Maria's smile is cutting. "Other people's mistakes don't get people killed. Friends killed. They don't end with other friends on the run from the law."

Pepper raises an eyebrow. "Well, in that case, you're not the only person who deserves the blame. Unless you forced Steve Rogers, Natasha Romanoff, and Sam Wilson into taking down SHIELD with you."

Maria pinches the bridge of her nose. "I gave the army the location of the base. I thought-I thought I was doing what was best for everyone, get the team stationed there off with a slap on the wrist, into valid positions. But I didn't know all the facts. One of the team members-one of the ones I'd vetted, for that matter-was Hydra."

"I'm willing to bet everyone in supervision had someone from Hydra sneak right on past them. Otherwise I don't see how this could have happened. You're human, Maria. It might be disappointing, but it's a fact."

Maria takes another sip. "Says the woman who castigates herself every time a negotiation doesn't go precisely to her liking."

Pepper grins. "Do as I say, not as I do."

"Mm," Maria murmurs, but her shoulders are less tense. "You're the boss."



For
teigh_corvus: Just when I'm reaching for that rung at the top/I'm that broken heel unsteady, ready ready to drop (Natasha and Maria)

Natasha shows up in Maria's apartment thirteen months after she disappears in the wake of releasing her secrets to the world.
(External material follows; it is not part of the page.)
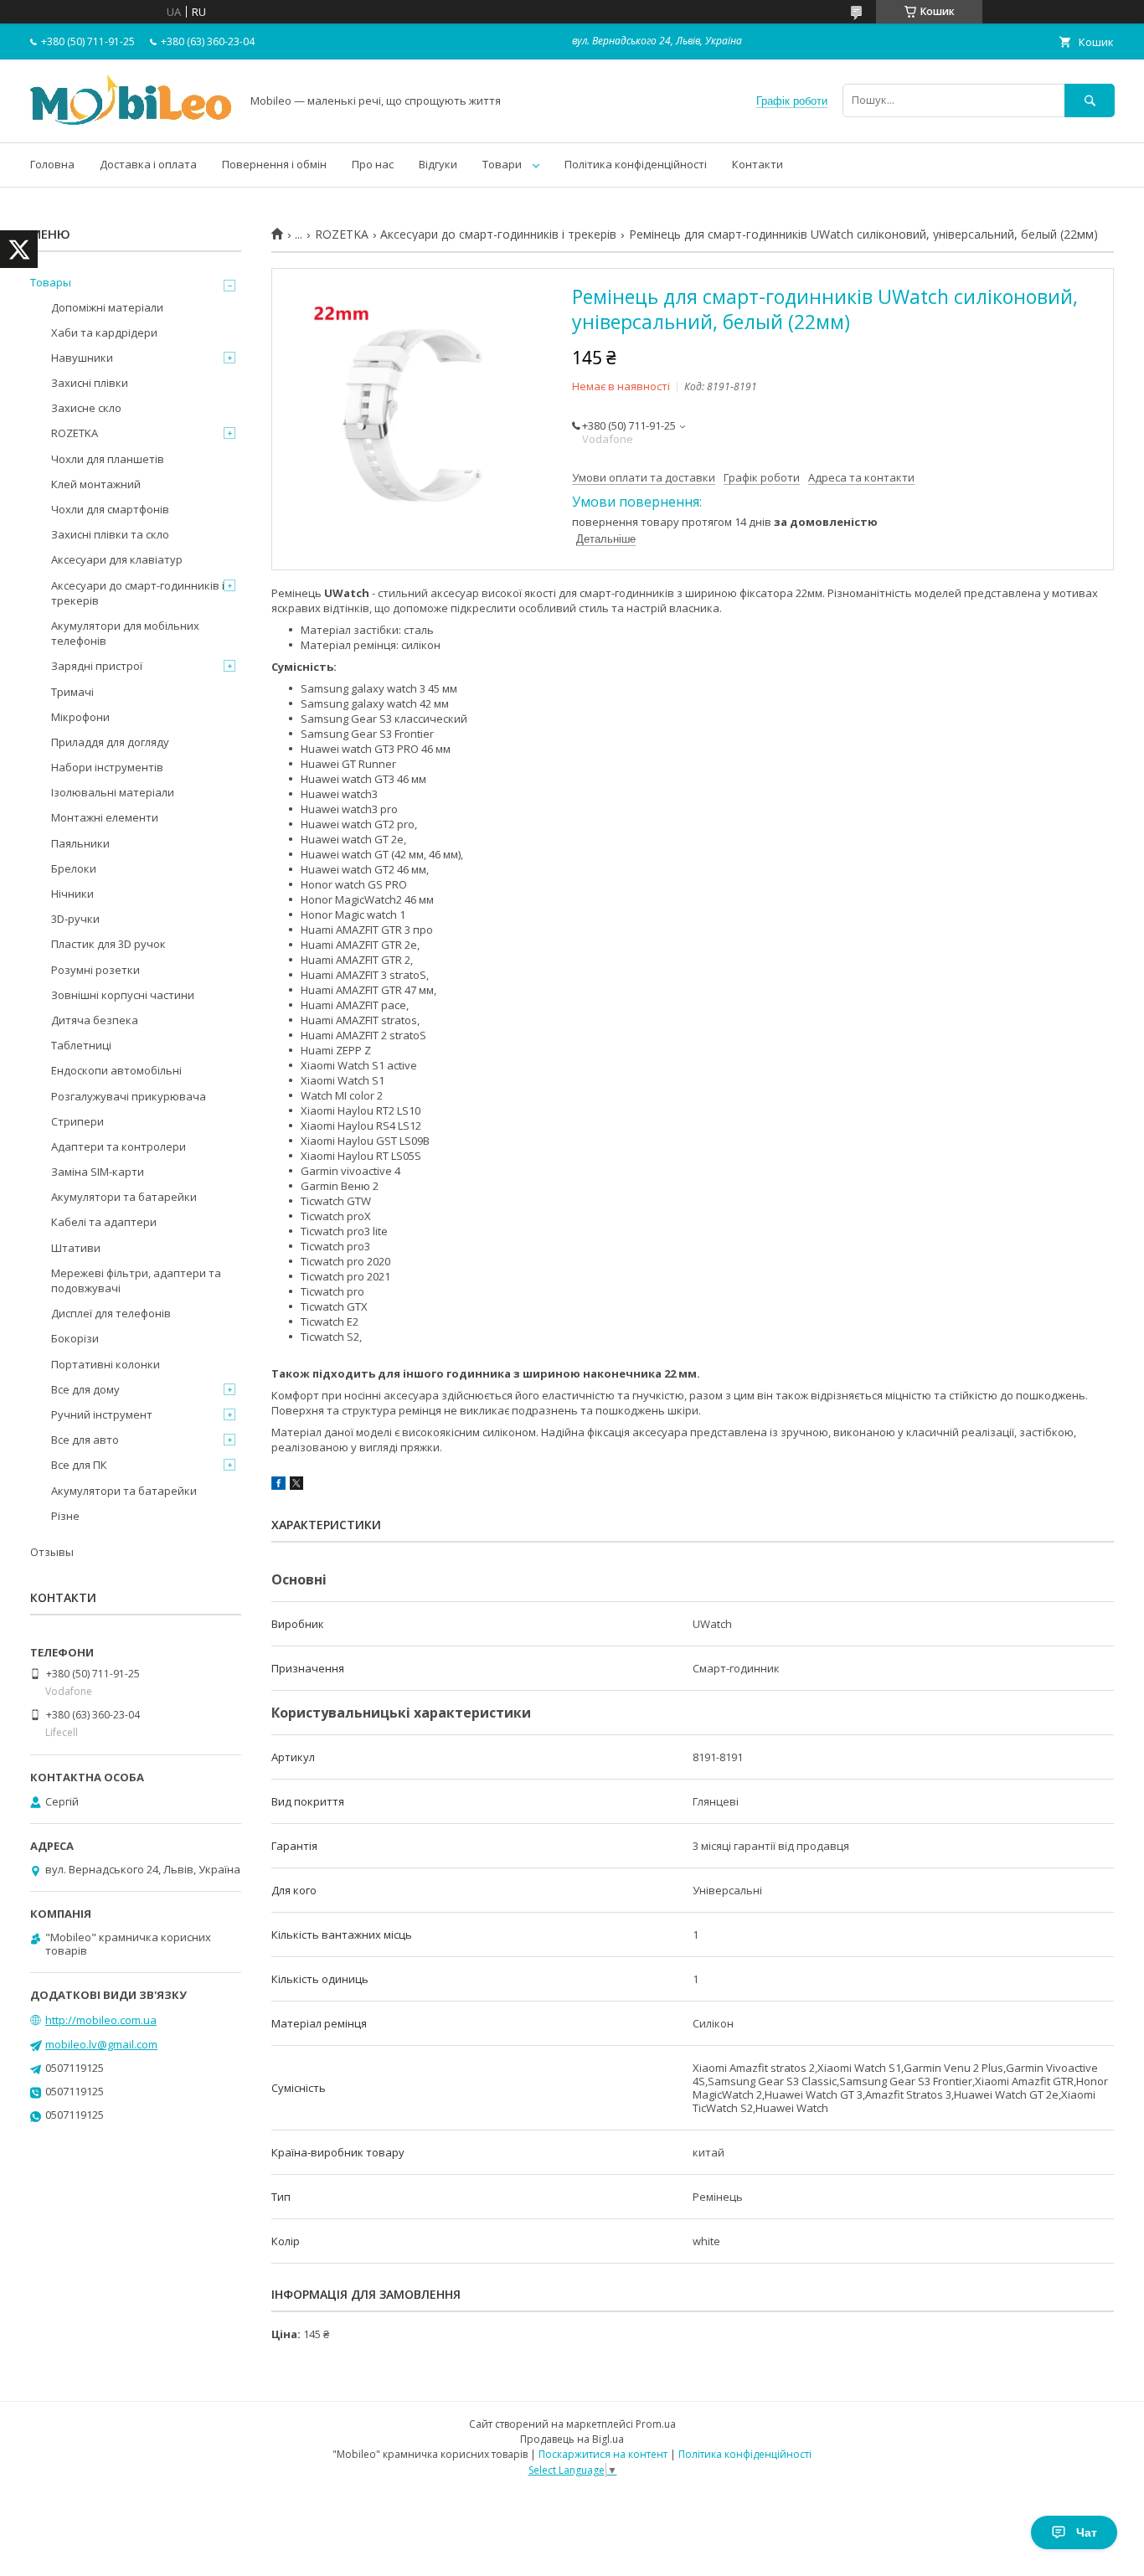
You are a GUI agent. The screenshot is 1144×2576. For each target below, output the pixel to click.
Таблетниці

Maria doesn't bother to ask how she got in. Instead, she asks, "Coffee? Tea? I'm all out of orange juice."

"Coffee, please," she says, sounding at once exactly like the friend Maria has missed, and like nobody Maria has ever known her to be.

Maria makes the coffee and they sit at her table in a silence that has always been comfortable, and at least that hasn't changed. Eventually, Maria says, "You back? Or just dropping by?"
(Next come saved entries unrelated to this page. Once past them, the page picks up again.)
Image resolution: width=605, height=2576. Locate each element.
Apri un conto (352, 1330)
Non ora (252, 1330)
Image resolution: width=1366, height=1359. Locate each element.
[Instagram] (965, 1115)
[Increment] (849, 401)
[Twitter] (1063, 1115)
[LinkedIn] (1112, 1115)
Natasha smiles down at the table. When she looks up, the smile is gone, but her, "That's why I came here," is warm. And Maria gets it. She might ask, but she won't pressure, either way.

Still, she has to know, "What'd you find?"
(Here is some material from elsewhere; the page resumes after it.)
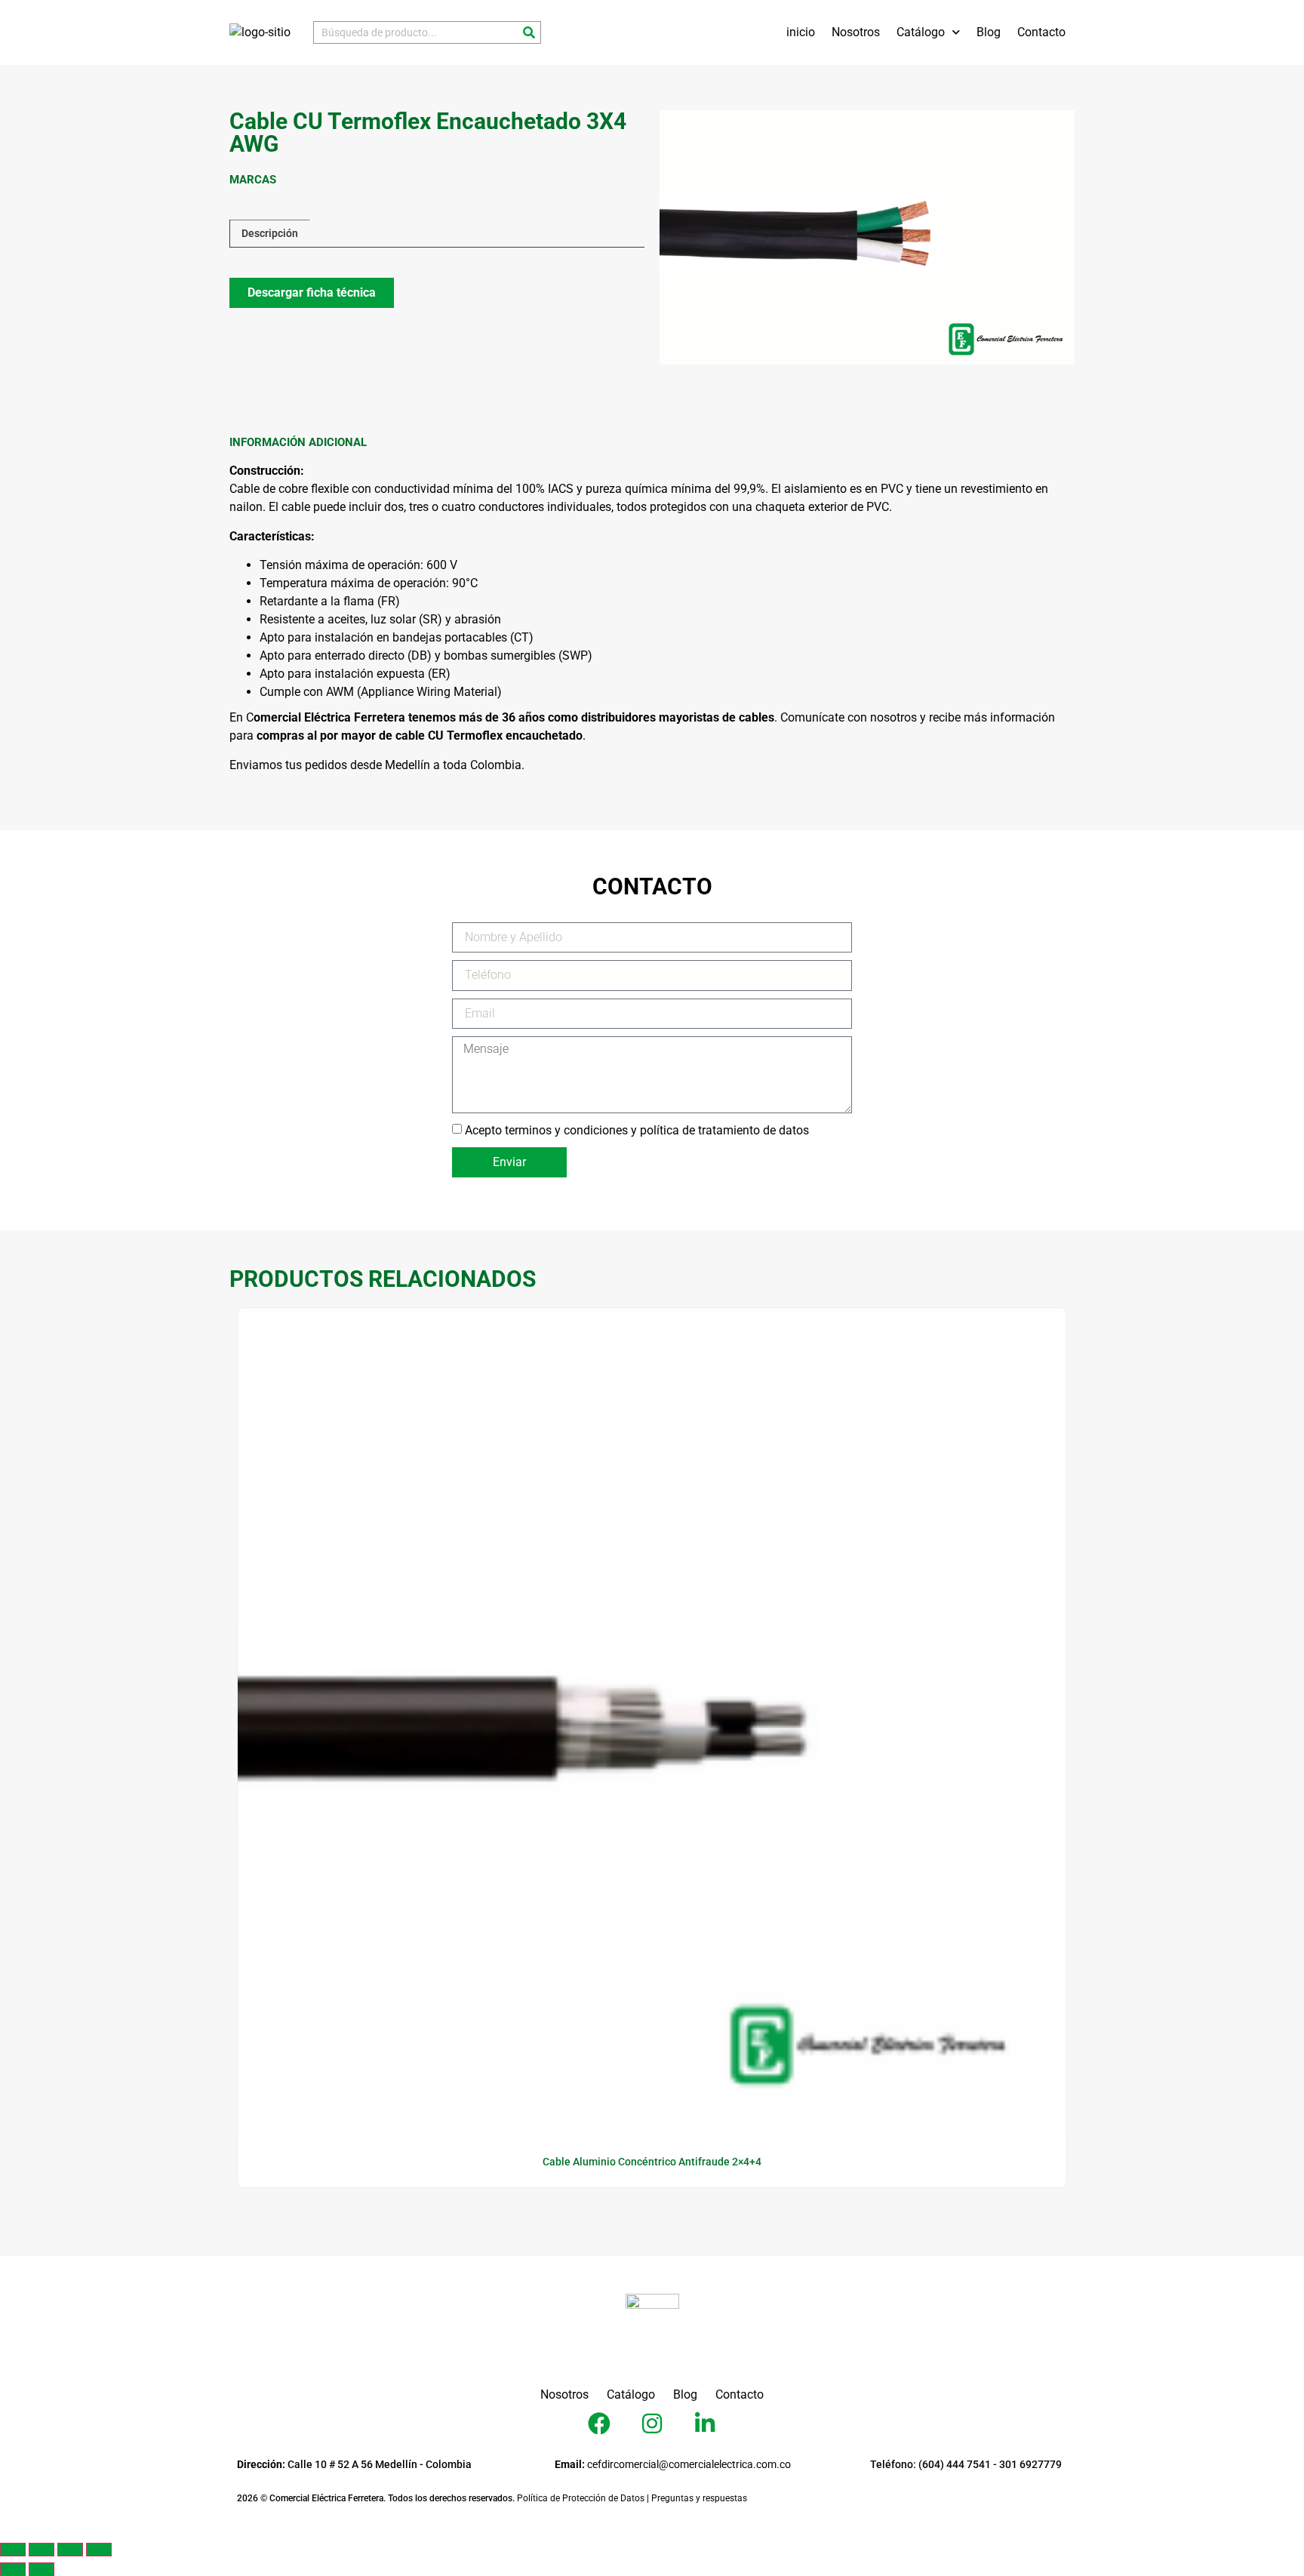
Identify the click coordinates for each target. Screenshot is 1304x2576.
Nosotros (856, 32)
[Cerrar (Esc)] (99, 2549)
Natasha turns her cup one hundred and eighty degrees. "That I missed you. And Clint. Even Rogers and Wilson."

"I don't believe it took you over a year to get that," Maria tells her.

"No," she admits. "No."

"So," Maria presses.

"Every time I look back, I stumble. I can't-I can't connect to it anymore."

"Half the time it wasn't yours, just something that was stolen from you. Makes sense," Maria says.

"Leaves me nowhere to look but forward."

That has to be terrifying. Maria says, "We're here, waiting for you."

Natasha drinks the last of her coffee. "I wish that made the steps easier to take."

For her sake, Maria wishes so, too.



For
silverceri: All the climbing, all the falling/All the while the wild wind blows (Bob, Ezra, and Ronon from Dicken's verse)

Ronon and Jo came to New Hampshire to visit for Parker's birthday one year. Jo and Parker had had some kind of silent, outwardly terrifying bond pretty much from the moment they met. Ronon posited, "I think it's because Jo respects Parker's ability to get herself out of shit."

Bob personally thought the two of them were both just slightly off from center in the same way. He also thought it didn't matter. None of what made the friendships between them matter, just that they existed, that they hadn't been done away with by time or distance.

The second night of their visit was declared girl's night. Bob looked at Ezra, Vin and Ronon and says, "So. Boy's night?"

None of them were exactly experts on what that meant, but they figured pizza and beer fit the description. Since between the four of them, Vin was the big drinker, occasionally having a whiskey with Chris, it was not long before they were all buzzed, telling bad jokes and laughing too hard at the punchlines.

Bob didn't think he meant to ask, "Do you every worry they'll leave?"

The other guys blinked and Bob realized he hadn't prefaced that. "Parker. Jo. Do the two of you ever-"

"Basically every day," Vin said, right as Ronon was saying, "All the time."

Bob looked down at his beer. It was hard enough for him, worrying that somehow he'd lose Elizabeth and Peter, lose Parker or Ezra, Neal or Gee, any of them. He couldn't imagine adding an extra layer into that, an extra type of love.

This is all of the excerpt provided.